My belief and understanding is that there are other forces affecting camber steer -- a term I **do** subscribe to. And that is the poor engineering with regards to the steering rack mounts and firewall strength, as well as a sub-frame that has no cross member to complete the "box" for the suspension geometry.
The basic kit for the Viggen Rescue Pack that I just had installed this past weekend is ingeniously simple: billet aluminum steering rack bracket with a steel shaft running from it to the front right shock tower -- basically at a 45 degree angle to take up some lateral tortional energy, and a lower cross brace bar underneath the engine to firm up the two subframe halves -- essentially completing that "box" I had mentioned.

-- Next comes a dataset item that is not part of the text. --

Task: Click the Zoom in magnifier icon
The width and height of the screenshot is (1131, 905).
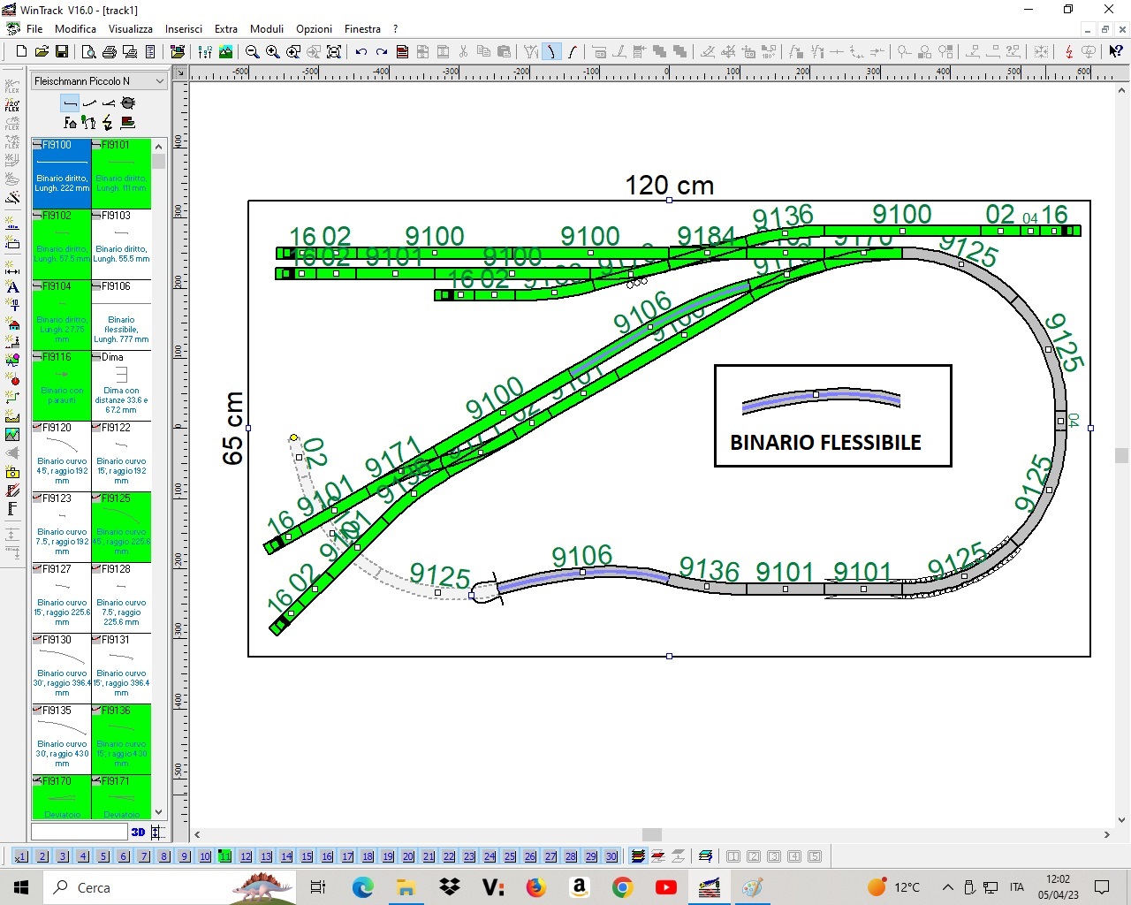Action: [273, 52]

Other components, which I have not yet installed, are the polyurethane bushes replacing the idiotic oil filled rubber units on the connecting arm, and bearing replacing rubber bushes on the trailing arms. While I'm sure these will also have quite an effect on the suspension, even without these installed, the two compoments I have installed (brace bars and steering rack bracket) have an astounding effect.

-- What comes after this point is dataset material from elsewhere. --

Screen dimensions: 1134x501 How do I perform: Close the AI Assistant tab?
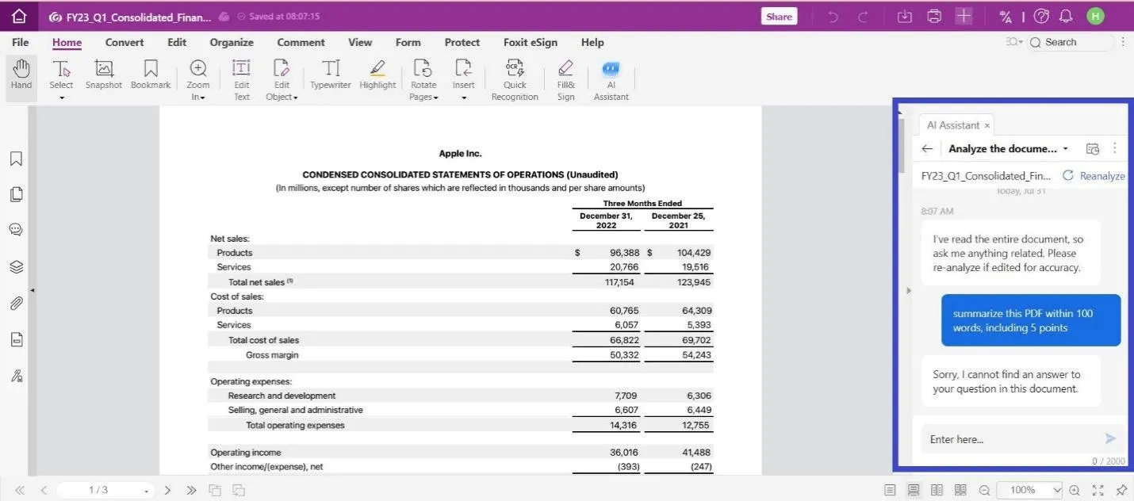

Again, they have nothing to do with spindle length, half shaft length, whatever. In fact, Saab consiously went out of their way to ensure that these components were eliminated from the equation -- an intermediate shaft is engineered into the drive train and has been since the 9000. The old 900's don't have as much torque steer as ours (even base 9-3's are more squirelly than C900's) and yet they are slightly of un-equal length (tranny sits slightly to the left.

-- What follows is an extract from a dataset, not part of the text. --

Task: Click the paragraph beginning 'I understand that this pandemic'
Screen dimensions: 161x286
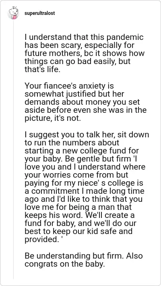Action: click(x=85, y=54)
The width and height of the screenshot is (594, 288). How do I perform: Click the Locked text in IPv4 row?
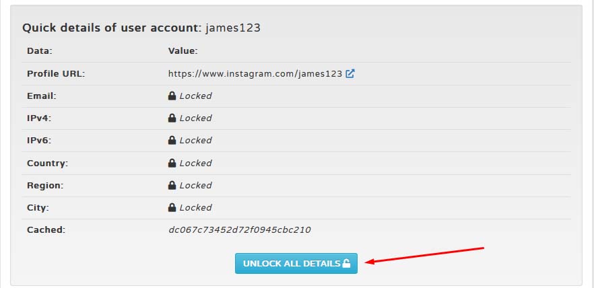[195, 118]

Bottom line is that I don't think it is torque steer per se, rather it's a weak suspension mount that allows torque to "shine through", if you will, and could quite easily be rectified at the factory if they would just OEM a GD cross brace underneath and build a more robust steering mount.
'Course, that's just my opinion ;-)
On the TT, slip could mean a differential slip, I would expect, and the rear wheels should still take up the slack. I'm not as familiar with this AWD system. I have to believe any type of AWD system is better than any 2WD -- front or rear.
My wife drives an A4 with the Torsen system. That car is rock solid, never do I feel any kind of "wiggle". It's also a lot heavier, and feels every bit of it. Handles quite well, but takes a while to get to speed. Granted, the 2.8 is rated at 190hp, but even before I tuned my 900 to 230hp (estimated, not yet dyno'd) at the pre-tuned 185, it could still pull our Audi, because it was that much lighter -- no AWD, etc.
Alright. 'Nuff ramblin' It's all good anyway.
Jim M.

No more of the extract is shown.